--- DATA ---
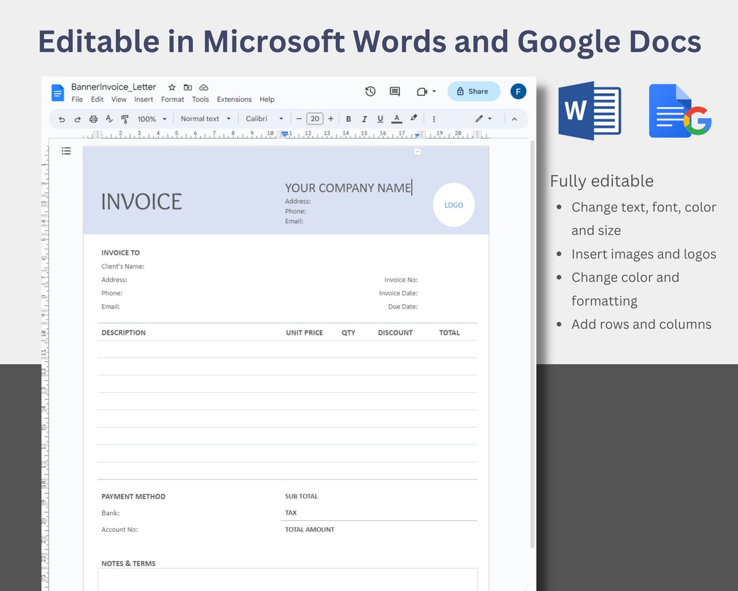
Task: Open the Insert menu
Action: pos(143,99)
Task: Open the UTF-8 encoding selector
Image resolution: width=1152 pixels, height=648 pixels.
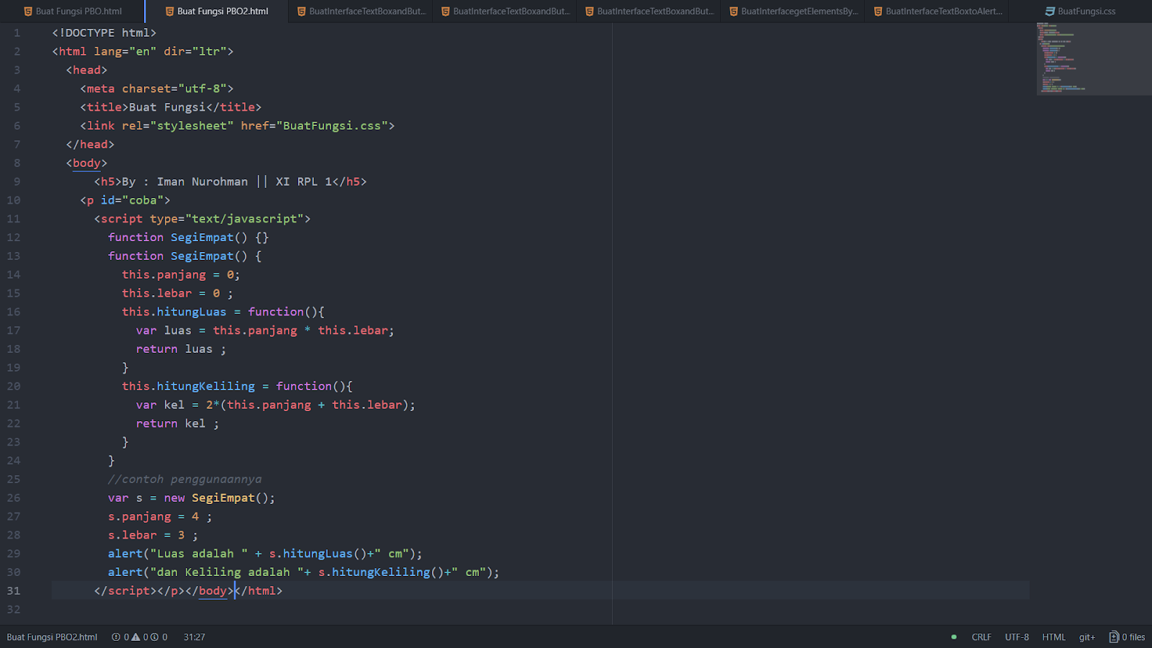Action: (1017, 637)
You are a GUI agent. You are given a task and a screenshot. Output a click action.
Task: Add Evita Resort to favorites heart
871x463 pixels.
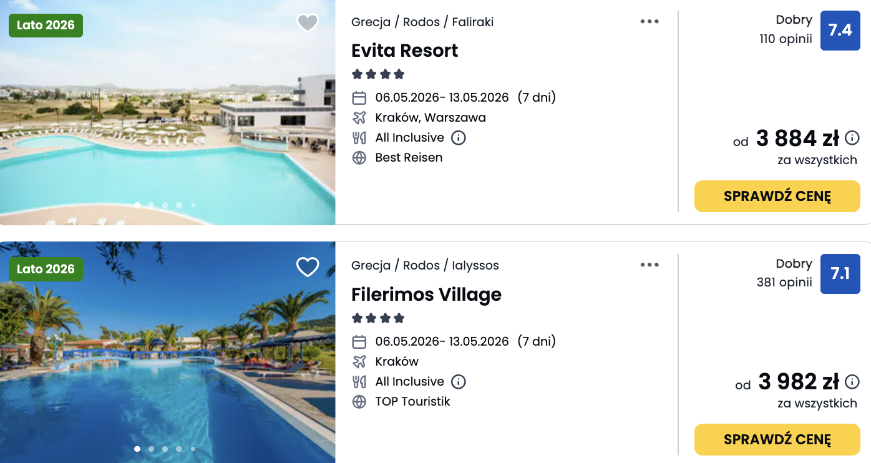click(308, 23)
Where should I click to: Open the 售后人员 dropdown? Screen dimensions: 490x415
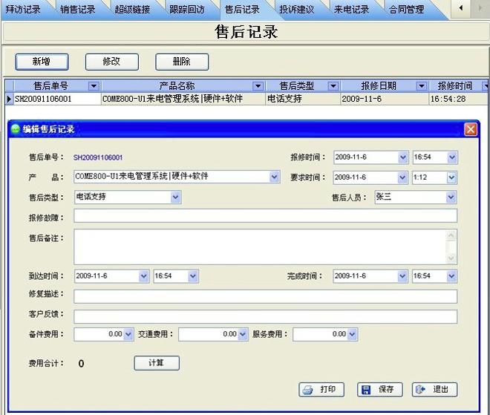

--- TASK TO COMPLETE ---
Please repeat the records starting at the line containing "You are a GUI" and ending at the end of the records, keeping all their text but shifting every coordinate in the answers up by 146. Leave the pictures out.

--- TASK RESULT ---
You are a GUI agent. You are given a task and a screenshot. Output a click action.
Task: Add Evita Resort to favorites heart
871x463 pixels.
click(454, 169)
Where should I click to: Open the 售后人员 dropdown? Screen dimensions: 490x415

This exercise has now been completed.